#### PROVIDED DATA

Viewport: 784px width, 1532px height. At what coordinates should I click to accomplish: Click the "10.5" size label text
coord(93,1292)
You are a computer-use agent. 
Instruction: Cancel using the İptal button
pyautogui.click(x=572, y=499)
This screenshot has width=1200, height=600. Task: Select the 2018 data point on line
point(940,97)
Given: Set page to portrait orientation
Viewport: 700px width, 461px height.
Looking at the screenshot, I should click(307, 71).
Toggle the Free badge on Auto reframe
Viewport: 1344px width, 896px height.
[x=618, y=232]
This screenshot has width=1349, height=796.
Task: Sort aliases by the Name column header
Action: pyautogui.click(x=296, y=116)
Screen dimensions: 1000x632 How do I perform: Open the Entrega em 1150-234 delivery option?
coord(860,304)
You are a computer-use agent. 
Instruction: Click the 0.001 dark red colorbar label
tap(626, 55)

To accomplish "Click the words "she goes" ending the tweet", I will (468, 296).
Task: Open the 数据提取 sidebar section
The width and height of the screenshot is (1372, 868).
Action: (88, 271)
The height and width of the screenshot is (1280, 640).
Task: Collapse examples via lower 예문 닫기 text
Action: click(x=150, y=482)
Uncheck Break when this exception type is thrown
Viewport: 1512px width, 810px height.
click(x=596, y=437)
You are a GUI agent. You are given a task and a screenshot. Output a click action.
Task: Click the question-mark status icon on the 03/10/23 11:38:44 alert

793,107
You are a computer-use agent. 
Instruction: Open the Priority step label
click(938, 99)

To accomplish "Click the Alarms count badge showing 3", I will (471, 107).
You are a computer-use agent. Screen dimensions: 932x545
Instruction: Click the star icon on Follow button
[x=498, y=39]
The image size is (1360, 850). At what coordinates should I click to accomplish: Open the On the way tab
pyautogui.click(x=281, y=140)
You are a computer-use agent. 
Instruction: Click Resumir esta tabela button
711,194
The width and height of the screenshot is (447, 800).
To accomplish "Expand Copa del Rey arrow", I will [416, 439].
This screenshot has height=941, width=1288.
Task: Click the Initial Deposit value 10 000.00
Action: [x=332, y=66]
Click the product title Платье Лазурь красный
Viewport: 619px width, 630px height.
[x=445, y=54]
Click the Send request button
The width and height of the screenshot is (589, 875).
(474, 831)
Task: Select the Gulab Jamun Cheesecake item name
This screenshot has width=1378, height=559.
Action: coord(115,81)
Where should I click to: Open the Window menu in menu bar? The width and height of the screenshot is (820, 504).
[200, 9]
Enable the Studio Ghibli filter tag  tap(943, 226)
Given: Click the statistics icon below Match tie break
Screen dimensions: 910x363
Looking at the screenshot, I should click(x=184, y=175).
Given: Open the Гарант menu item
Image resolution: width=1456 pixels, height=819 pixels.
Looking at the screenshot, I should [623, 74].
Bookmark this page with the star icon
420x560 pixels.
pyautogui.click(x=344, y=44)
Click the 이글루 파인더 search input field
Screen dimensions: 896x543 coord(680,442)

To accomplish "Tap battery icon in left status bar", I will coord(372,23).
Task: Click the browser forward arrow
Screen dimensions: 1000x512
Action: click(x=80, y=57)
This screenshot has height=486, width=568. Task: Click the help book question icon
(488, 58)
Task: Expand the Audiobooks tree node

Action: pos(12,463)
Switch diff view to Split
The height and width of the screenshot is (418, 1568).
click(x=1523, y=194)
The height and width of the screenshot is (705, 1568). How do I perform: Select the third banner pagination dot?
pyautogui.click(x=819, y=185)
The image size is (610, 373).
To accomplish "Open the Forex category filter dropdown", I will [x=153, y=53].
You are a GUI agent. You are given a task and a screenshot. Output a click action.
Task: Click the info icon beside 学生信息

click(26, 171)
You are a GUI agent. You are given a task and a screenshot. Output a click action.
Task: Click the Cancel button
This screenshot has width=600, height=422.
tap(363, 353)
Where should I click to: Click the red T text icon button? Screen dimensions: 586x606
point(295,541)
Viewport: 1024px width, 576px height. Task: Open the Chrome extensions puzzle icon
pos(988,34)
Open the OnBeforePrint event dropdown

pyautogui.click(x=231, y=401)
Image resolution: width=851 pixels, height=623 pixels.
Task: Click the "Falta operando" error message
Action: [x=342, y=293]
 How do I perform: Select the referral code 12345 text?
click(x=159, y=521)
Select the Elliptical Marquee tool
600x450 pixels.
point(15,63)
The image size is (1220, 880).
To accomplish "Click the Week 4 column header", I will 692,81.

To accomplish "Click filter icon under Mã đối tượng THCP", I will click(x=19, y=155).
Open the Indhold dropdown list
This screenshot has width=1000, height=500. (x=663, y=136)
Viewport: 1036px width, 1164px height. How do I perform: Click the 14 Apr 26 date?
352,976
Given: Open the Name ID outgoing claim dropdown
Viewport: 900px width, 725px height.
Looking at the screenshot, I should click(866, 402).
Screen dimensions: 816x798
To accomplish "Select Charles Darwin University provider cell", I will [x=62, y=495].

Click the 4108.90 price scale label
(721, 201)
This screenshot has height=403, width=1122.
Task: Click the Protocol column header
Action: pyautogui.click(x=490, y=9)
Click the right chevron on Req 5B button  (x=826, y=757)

########

▸ AIM OF THE TASK
Switch "Instruction" to "Command" and write out every line of the listing above again, leaving everything else unchanged.

▸ CORRECT OUTPUT
Viewport: 784px width, 1532px height. At what coordinates should I click to accomplish: Click the "10.5" size label text
coord(93,1292)
You are a computer-use agent. 
Command: Cancel using the İptal button
pyautogui.click(x=572, y=499)
This screenshot has width=1200, height=600. Task: Select the 2018 data point on line
point(940,97)
Given: Set page to portrait orientation
Viewport: 700px width, 461px height.
Looking at the screenshot, I should click(307, 71).
Toggle the Free badge on Auto reframe
Viewport: 1344px width, 896px height.
[x=618, y=232]
This screenshot has width=1349, height=796.
Task: Sort aliases by the Name column header
Action: pyautogui.click(x=296, y=116)
Screen dimensions: 1000x632 How do I perform: Open the Entrega em 1150-234 delivery option?
coord(860,304)
You are a computer-use agent. 
Command: Click the 0.001 dark red colorbar label
tap(626, 55)

To accomplish "Click the words "she goes" ending the tweet", I will (468, 296).
Task: Open the 数据提取 sidebar section
The width and height of the screenshot is (1372, 868).
Action: (88, 271)
The height and width of the screenshot is (1280, 640).
Task: Collapse examples via lower 예문 닫기 text
Action: click(x=150, y=482)
Uncheck Break when this exception type is thrown
Viewport: 1512px width, 810px height.
click(x=596, y=437)
You are a GUI agent. You are given a task and a screenshot. Output a click action.
Task: Click the question-mark status icon on the 03/10/23 11:38:44 alert

793,107
You are a computer-use agent. 
Command: Open the Priority step label
click(938, 99)

To accomplish "Click the Alarms count badge showing 3", I will (471, 107).
You are a computer-use agent. Screen dimensions: 932x545
Command: Click the star icon on Follow button
[x=498, y=39]
The image size is (1360, 850). At what coordinates should I click to accomplish: Open the On the way tab
pyautogui.click(x=281, y=140)
You are a computer-use agent. 
Command: Click Resumir esta tabela button
711,194
The width and height of the screenshot is (447, 800).
To accomplish "Expand Copa del Rey arrow", I will [416, 439].
This screenshot has height=941, width=1288.
Task: Click the Initial Deposit value 10 000.00
Action: [x=332, y=66]
Click the product title Платье Лазурь красный
Viewport: 619px width, 630px height.
[x=445, y=54]
Click the Send request button
The width and height of the screenshot is (589, 875).
(474, 831)
Task: Select the Gulab Jamun Cheesecake item name
This screenshot has width=1378, height=559.
Action: coord(115,81)
Where should I click to: Open the Window menu in menu bar? The width and height of the screenshot is (820, 504).
[200, 9]
Enable the Studio Ghibli filter tag  tap(943, 226)
Given: Click the statistics icon below Match tie break
Screen dimensions: 910x363
Looking at the screenshot, I should click(x=184, y=175).
Given: Open the Гарант menu item
Image resolution: width=1456 pixels, height=819 pixels.
Looking at the screenshot, I should [623, 74].
Bookmark this page with the star icon
420x560 pixels.
pyautogui.click(x=344, y=44)
Click the 이글루 파인더 search input field
Screen dimensions: 896x543 coord(680,442)

To accomplish "Tap battery icon in left status bar", I will coord(372,23).
Task: Click the browser forward arrow
Screen dimensions: 1000x512
Action: click(x=80, y=57)
This screenshot has height=486, width=568. Task: Click the help book question icon
(488, 58)
Task: Expand the Audiobooks tree node

Action: pos(12,463)
Switch diff view to Split
The height and width of the screenshot is (418, 1568).
click(x=1523, y=194)
The height and width of the screenshot is (705, 1568). How do I perform: Select the third banner pagination dot?
pyautogui.click(x=819, y=185)
The image size is (610, 373).
To accomplish "Open the Forex category filter dropdown", I will [x=153, y=53].
You are a GUI agent. You are given a task and a screenshot. Output a click action.
Task: Click the info icon beside 学生信息

click(26, 171)
You are a GUI agent. You are given a task and a screenshot. Output a click action.
Task: Click the Cancel button
This screenshot has width=600, height=422.
tap(363, 353)
Where should I click to: Click the red T text icon button? Screen dimensions: 586x606
point(295,541)
Viewport: 1024px width, 576px height. Task: Open the Chrome extensions puzzle icon
pos(988,34)
Open the OnBeforePrint event dropdown

pyautogui.click(x=231, y=401)
Image resolution: width=851 pixels, height=623 pixels.
Task: Click the "Falta operando" error message
Action: [x=342, y=293]
 How do I perform: Select the referral code 12345 text?
click(x=159, y=521)
Select the Elliptical Marquee tool
600x450 pixels.
point(15,63)
The image size is (1220, 880).
To accomplish "Click the Week 4 column header", I will 692,81.

To accomplish "Click filter icon under Mã đối tượng THCP", I will click(x=19, y=155).
Open the Indhold dropdown list
This screenshot has width=1000, height=500. (x=663, y=136)
Viewport: 1036px width, 1164px height. How do I perform: Click the 14 Apr 26 date?
352,976
Given: Open the Name ID outgoing claim dropdown
Viewport: 900px width, 725px height.
Looking at the screenshot, I should click(866, 402).
Screen dimensions: 816x798
To accomplish "Select Charles Darwin University provider cell", I will [x=62, y=495].

Click the 4108.90 price scale label
(721, 201)
This screenshot has height=403, width=1122.
Task: Click the Protocol column header
Action: pyautogui.click(x=490, y=9)
Click the right chevron on Req 5B button  (x=826, y=757)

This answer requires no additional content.